Instructions to follow | All lines from the one bearing "Instruction: Select the SCHEMA tab" through the end of the data below must be printed exactly as they stand, with pictures removed.

── Supplied records

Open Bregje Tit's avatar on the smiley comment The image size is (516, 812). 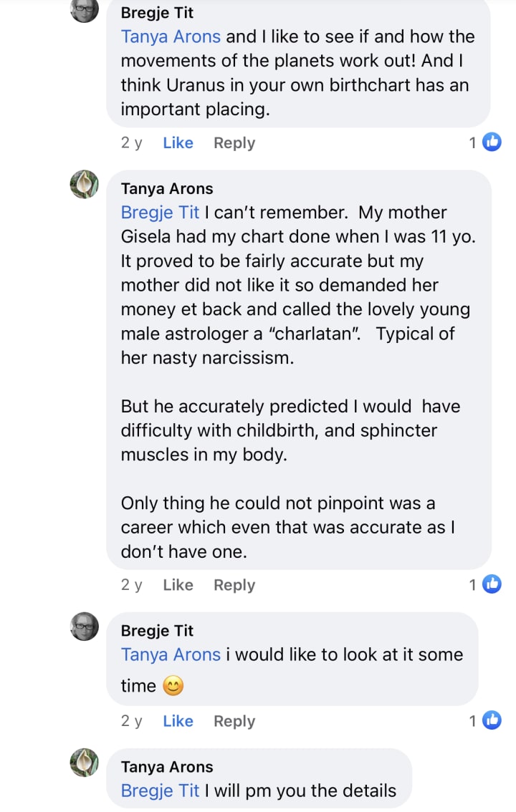84,626
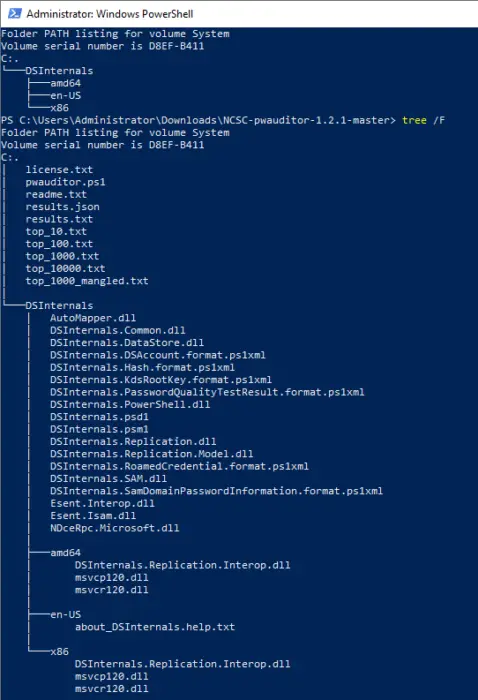
Task: Click the x86 folder at bottom
Action: tap(59, 651)
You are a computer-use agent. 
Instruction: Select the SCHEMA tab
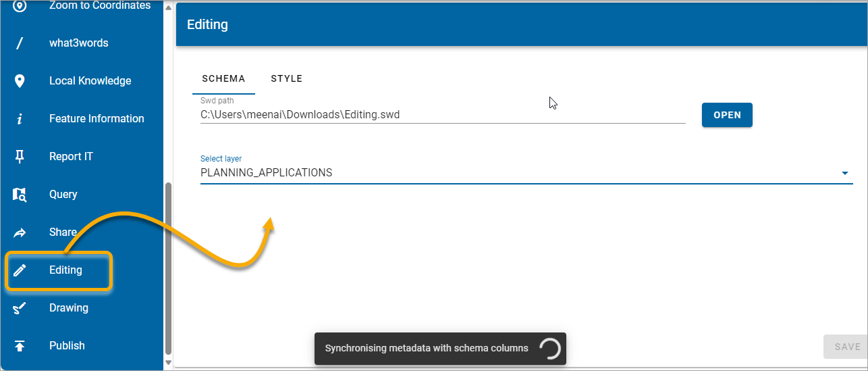tap(223, 78)
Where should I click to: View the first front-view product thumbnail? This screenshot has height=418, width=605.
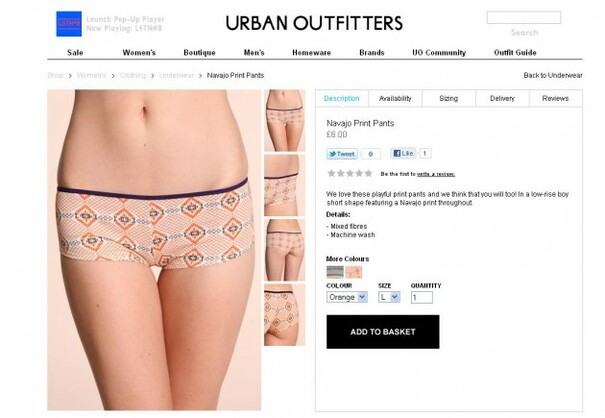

────

Answer section |
Instruction: Select the SCHEMA tab
tap(223, 78)
Where should I click to: View the first front-view product thumbnail? This screenshot has height=418, width=605.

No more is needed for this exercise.